# Nice Marneus Calgar to Grey Knights Grand Master conversion



## Marneus Calgar (Dec 5, 2007)

I think its a good use of a great model. And a good conversion at that, its not mine sadly


----------



## Abyss (Jul 18, 2008)

Its good conversion I like how hes standing, but the power armoured head just seems kind of out of place imo.


----------



## Cadian81st (Dec 24, 2006)

Yeah, the head bothers me a bit, other than that, it's a great conversion.


----------



## titan136 (Jun 6, 2008)

ooo great conversion! i really like it!


----------



## beenburned (May 15, 2008)

Honestly, I reckon the head only stands out because it's obviousl seperate due to a different material. Let a good painter get ahold of that and I reckon you'll be shown hwo well the whole thing works. I think. I dunno. Someone paint it goddamn it!


----------



## Marneus Calgar (Dec 5, 2007)

beenburned said:


> Honestly, I reckon the head only stands out because it's obviousl seperate due to a different material. Let a good painter get ahold of that and I reckon you'll be shown hwo well the whole thing works. I think. I dunno. Someone paint it goddamn it!
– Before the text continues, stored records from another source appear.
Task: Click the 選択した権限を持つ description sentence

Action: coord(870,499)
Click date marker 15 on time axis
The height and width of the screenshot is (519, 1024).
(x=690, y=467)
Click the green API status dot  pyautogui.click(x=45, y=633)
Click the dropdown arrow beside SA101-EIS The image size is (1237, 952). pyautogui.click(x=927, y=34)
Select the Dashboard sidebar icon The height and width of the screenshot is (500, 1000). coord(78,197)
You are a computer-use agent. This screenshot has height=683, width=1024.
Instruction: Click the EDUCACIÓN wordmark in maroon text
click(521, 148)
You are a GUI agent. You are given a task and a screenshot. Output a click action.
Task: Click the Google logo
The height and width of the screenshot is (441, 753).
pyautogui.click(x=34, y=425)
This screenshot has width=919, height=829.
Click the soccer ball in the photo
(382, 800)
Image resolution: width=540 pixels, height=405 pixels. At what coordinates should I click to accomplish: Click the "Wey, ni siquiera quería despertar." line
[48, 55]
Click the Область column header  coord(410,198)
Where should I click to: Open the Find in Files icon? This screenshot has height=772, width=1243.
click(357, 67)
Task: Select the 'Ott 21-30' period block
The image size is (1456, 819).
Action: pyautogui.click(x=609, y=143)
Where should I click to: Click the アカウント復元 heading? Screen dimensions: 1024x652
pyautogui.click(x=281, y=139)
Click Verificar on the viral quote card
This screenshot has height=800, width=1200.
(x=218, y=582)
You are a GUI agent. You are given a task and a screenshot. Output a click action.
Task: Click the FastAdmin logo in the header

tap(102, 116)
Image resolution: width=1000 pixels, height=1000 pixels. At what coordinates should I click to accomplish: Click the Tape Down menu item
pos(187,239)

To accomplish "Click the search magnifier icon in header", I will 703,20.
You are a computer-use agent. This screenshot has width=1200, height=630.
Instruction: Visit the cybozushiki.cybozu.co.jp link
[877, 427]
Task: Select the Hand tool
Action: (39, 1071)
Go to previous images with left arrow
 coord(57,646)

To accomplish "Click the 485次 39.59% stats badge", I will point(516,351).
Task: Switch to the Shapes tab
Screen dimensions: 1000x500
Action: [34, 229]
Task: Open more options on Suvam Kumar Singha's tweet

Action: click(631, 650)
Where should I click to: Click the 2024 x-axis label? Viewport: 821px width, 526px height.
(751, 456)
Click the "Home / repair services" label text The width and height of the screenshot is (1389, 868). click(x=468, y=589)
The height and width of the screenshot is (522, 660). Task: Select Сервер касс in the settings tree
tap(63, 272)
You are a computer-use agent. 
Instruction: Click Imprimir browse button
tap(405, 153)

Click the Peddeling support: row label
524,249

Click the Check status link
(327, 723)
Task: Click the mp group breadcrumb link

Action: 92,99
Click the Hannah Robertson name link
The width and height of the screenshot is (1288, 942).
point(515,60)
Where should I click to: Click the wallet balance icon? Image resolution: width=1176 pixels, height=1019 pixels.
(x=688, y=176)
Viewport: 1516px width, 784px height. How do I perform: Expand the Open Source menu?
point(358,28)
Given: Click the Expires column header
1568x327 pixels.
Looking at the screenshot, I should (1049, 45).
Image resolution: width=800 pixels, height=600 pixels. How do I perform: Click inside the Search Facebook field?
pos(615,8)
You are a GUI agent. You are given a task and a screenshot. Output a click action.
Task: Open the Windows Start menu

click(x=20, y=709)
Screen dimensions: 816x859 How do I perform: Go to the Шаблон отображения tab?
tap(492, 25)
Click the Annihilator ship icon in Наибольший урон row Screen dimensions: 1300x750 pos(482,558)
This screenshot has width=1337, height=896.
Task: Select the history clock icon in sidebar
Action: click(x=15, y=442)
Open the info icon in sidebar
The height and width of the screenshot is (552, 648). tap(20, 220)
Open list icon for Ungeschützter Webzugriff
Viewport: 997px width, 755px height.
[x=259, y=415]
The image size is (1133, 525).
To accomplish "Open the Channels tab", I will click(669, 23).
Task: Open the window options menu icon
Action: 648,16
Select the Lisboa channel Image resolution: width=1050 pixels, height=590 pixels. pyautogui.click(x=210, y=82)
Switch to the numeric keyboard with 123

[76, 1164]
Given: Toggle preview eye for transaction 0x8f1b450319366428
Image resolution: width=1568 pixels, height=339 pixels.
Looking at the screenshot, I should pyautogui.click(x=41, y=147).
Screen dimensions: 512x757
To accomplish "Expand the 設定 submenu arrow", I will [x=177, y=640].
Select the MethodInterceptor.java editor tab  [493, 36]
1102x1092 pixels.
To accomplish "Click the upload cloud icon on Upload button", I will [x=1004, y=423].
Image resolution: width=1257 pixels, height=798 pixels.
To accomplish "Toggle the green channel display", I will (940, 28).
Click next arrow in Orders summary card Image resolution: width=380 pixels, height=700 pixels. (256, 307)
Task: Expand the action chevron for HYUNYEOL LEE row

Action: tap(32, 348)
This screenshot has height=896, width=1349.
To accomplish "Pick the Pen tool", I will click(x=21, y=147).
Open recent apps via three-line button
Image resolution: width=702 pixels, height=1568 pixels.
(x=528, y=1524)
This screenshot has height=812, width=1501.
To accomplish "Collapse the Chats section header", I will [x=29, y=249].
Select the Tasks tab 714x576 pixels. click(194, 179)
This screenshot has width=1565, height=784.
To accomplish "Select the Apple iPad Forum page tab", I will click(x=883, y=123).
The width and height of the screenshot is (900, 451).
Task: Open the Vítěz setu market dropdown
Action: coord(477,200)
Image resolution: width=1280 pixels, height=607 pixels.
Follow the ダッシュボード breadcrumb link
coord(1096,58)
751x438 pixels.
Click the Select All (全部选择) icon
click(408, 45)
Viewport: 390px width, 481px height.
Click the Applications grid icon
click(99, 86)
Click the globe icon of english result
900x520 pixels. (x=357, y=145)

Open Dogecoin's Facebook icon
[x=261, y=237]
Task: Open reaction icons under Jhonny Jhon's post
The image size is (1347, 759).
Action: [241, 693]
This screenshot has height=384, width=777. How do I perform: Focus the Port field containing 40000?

Lol, its off the internet, I could attempt this conversion


----------



## jjmon3y (Jul 14, 2008)

I would just chop off the neck on that head and it will blend perfectly then its good to go


----------



## Lord Sinkoran (Dec 23, 2006)

the head is all wrong the neck needs covering other than that pretty cool.


----------



## LemonScampi (Jun 5, 2008)

Something about it irks me. I don't like the head or the way he's holding his Nemesis Force Weapon, just really doesn't do it for me.


----------



## loyalist42 (Sep 7, 2007)

Yeah, the head pisses me off...toss a green stuff gorget in there and I think it'd be awesome.


----------



## Recluce (Jul 20, 2008)

It's really not that bad.... I'd probably have picked a different GK termie arm with the halberd force weapon, the commander one with all the purity seals on it. That would have gone better with it. As for the helmet, it's not all that bad, I think it's just at a bad angle. If it were seated a little lower and angled downward just a bit it would be a more natural pose. A sculpted gorget, a small one, would probably help blend it in to the figure.


----------



## humakt (Jan 2, 2008)

Looks good except for the neck. The head is in the correct position, but the neck should be arched slightly to bring it in line with the head, or a gorget would have solved the problem as Loyalist42 said.


----------